Photo issue du site de l'Assemblée nationale ou de WikipediaPierre Lellouche :

C'est très chaleureusement que je souhaite la bienvenue à nos amis russes car l'UMP considère la Russie comme un pays ami et un partenaire.

Du côté russe, on se complaît à exagérer les tensions avec l'OTAN à propos de la défense anti-missile. Cette affaire peut et doit être réglée par le biais du désarmement. Il faut réduire les arsenaux nucléaires tant américains que russes. Des propositions sont à l'étude au sein du groupe animé par le sénateur Nunn et Sergueï Lavrov et dont je fais partie. Une baisse significative du nombre d'ogives dédramatiserait cette affaire. Le système anti-missile n'est évidemment pas dirigé contre la Russie, il vise des proliférateurs situés sur la façade sud du continent eurasiatique et qui constituent une menace pour elle comme pour les Occidentaux.

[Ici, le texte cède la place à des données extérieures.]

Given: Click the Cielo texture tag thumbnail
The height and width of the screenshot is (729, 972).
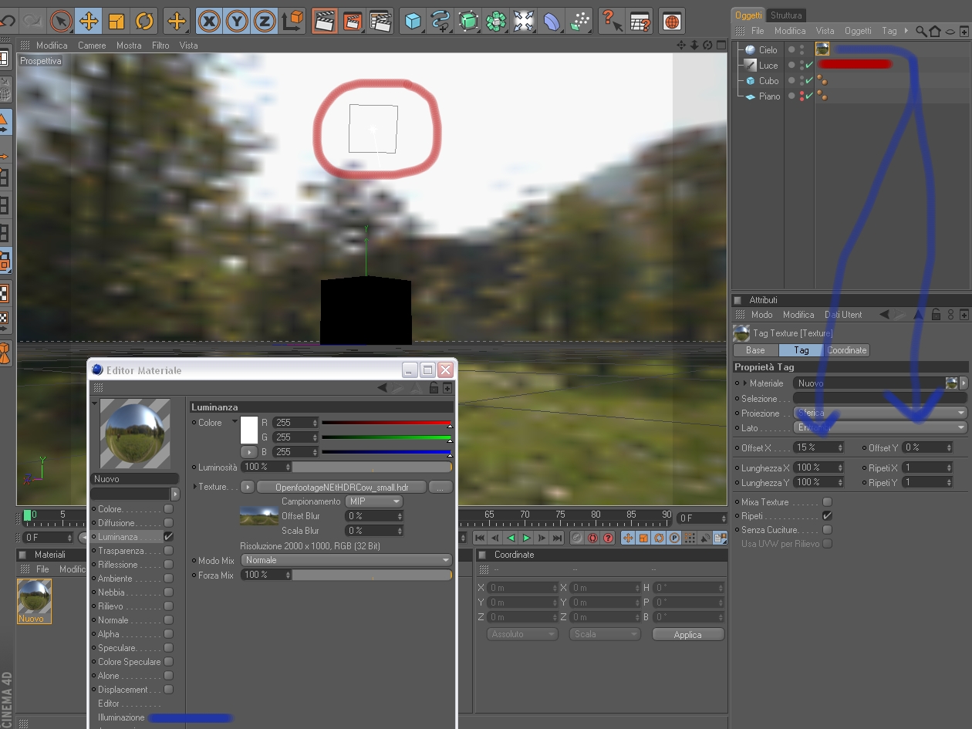Looking at the screenshot, I should point(822,49).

Sur la Syrie, je ne suis pas très éloigné de la position de M. Pouchkov. Il y a un équilibre, très difficile à trouver. Cela dit, el-Assad est soutenu par un pays qui n'est pas franchement recommandable, je veux parler de l'Iran. Ensuite, le conflit a déjà fait plus de 60 000 morts et des centaines de milliers de Syriens vivent dans des conditions terribles. Même s'il faut se donner du temps pour que la transition soit la moins mauvaise possible, il faut faire quelque chose sur le plan humanitaire. J'invite nos amis russes à revoir leur position sous cet angle. On ne peut pas rester les bras croisés devant une guerre civile aussi épouvantable, même si la transition politique est très compliquée à organiser. J'ai vu M. al-Khatib proposer d'ouvrir des négociations directes avec le gouvernement en place, ce qui est nouveau. Il faut peut-être laisser du temps à l'idée de progresser mais il faut aussi soulager la population.

Enfin, monsieur le président, vous avez exprimé votre inquiétude sur la prolifération nord-coréenne, mais sans rien dire de la prolifération iranienne qui déclencherait immédiatement la nucléarisation totale du Proche-Orient. Or ni la Russie, ni la France ne peuvent vivre dans la perspective d'une course aux armements nucléaires à portée de leurs villes. Que pourrions-nous faire, de concert avec la Russie, pour exercer une pression encore plus forte sur le gouvernement iranien ? L'année 2013 sera décisive à cet égard, compte tenu de l'accélération du programme nucléaire iranien annoncé, M. Pouchkov l'a entendu comme moi, par le ministre iranien qui se vantait de l'entrée en service de nouvelles centrifugeuses. Nous disposons de très peu de temps pour agir.